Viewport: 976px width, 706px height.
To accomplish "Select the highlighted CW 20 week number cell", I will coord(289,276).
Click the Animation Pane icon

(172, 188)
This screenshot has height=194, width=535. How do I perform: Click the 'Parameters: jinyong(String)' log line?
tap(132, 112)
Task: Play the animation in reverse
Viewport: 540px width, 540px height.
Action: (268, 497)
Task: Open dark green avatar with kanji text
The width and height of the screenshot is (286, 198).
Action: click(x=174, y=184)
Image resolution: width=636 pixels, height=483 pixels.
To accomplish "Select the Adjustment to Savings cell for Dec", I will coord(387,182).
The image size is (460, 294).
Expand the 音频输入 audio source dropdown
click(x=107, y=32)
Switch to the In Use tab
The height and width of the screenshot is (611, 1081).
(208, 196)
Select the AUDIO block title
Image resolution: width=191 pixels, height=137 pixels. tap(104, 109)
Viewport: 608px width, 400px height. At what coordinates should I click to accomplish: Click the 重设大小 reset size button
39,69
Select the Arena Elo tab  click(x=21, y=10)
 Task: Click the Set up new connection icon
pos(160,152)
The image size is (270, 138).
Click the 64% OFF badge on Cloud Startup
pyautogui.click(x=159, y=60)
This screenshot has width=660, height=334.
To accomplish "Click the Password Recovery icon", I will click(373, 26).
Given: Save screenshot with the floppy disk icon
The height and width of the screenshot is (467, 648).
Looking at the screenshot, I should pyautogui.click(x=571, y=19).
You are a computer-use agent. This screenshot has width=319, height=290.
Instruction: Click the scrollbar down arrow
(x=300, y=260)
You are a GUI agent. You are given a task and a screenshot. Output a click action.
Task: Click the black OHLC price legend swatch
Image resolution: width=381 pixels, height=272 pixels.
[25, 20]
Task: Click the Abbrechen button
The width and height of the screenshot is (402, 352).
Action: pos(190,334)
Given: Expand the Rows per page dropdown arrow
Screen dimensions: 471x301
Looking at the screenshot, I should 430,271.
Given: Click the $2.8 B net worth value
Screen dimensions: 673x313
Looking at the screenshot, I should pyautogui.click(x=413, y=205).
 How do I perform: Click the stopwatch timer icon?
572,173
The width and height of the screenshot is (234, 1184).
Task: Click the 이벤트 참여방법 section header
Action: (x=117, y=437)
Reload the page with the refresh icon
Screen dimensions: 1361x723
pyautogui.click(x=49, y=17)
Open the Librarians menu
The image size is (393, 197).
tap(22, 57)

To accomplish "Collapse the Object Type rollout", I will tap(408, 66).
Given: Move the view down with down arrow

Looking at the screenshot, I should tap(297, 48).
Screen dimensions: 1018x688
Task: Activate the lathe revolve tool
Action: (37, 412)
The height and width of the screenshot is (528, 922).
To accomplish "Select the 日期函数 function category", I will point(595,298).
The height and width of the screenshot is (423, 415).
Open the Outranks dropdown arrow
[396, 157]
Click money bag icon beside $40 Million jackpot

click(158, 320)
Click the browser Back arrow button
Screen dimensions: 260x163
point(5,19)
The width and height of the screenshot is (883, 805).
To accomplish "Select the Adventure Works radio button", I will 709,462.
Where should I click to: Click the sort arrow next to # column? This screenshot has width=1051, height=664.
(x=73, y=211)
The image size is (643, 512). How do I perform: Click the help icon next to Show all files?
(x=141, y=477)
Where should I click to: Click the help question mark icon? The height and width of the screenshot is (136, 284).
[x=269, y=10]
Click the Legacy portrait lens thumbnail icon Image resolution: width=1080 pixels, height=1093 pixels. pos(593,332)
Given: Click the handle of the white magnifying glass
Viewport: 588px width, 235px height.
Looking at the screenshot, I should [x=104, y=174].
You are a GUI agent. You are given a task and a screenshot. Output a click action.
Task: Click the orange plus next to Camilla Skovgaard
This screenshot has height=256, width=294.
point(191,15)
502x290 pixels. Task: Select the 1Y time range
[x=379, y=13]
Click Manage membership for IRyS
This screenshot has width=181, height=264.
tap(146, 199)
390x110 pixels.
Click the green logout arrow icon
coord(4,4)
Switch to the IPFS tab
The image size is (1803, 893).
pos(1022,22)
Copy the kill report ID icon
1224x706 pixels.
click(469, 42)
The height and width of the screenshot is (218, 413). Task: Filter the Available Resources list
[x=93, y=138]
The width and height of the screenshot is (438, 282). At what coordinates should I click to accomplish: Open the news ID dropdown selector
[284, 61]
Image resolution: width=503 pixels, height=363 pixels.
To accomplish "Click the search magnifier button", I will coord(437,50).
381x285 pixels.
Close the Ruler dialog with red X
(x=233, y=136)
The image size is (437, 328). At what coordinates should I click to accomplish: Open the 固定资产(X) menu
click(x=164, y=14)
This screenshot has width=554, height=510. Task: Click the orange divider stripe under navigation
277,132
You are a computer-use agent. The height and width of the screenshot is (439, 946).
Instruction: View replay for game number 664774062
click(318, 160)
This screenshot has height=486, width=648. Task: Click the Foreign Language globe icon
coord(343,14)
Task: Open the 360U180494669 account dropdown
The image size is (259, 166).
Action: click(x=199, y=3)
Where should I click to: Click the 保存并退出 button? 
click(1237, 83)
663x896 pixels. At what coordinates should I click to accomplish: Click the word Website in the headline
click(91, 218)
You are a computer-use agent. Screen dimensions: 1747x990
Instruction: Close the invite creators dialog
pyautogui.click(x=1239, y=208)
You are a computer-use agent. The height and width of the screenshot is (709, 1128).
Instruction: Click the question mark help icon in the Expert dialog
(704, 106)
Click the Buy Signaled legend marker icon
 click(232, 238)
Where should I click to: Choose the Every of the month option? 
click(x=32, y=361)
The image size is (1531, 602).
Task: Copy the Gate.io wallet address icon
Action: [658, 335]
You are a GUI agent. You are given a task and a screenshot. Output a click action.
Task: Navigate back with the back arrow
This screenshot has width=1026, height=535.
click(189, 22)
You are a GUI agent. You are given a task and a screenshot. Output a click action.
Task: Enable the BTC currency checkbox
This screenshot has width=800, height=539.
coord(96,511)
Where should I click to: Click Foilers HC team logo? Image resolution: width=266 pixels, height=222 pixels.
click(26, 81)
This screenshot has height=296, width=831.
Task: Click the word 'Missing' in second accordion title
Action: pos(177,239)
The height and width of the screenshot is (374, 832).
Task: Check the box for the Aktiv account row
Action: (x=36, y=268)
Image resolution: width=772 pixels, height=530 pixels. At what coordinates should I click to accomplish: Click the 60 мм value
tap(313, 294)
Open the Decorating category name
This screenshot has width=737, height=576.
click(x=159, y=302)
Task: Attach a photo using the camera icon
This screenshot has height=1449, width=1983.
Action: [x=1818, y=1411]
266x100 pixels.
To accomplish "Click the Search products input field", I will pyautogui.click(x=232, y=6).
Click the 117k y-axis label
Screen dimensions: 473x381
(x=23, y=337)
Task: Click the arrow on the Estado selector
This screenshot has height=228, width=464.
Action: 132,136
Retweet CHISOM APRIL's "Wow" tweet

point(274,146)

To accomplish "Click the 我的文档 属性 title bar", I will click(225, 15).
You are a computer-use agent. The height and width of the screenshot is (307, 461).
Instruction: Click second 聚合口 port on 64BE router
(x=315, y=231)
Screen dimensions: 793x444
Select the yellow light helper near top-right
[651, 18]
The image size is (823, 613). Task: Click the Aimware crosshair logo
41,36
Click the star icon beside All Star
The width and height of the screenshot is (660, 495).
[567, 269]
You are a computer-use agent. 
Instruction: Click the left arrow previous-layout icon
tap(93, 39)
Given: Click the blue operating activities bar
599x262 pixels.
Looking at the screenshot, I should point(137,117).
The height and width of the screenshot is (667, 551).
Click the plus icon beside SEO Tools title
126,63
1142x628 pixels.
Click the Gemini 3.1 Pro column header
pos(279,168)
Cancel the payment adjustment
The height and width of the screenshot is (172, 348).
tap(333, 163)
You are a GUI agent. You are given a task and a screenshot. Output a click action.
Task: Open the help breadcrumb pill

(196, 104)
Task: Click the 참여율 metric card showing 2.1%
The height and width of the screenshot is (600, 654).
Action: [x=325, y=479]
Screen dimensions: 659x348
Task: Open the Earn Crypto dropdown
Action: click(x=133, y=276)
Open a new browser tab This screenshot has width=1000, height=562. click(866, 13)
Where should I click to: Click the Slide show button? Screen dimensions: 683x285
══════════
▶ _Brief_:
Report how many lines in the data include the string "page", giving nothing but that number.

▶ _The answer_:
2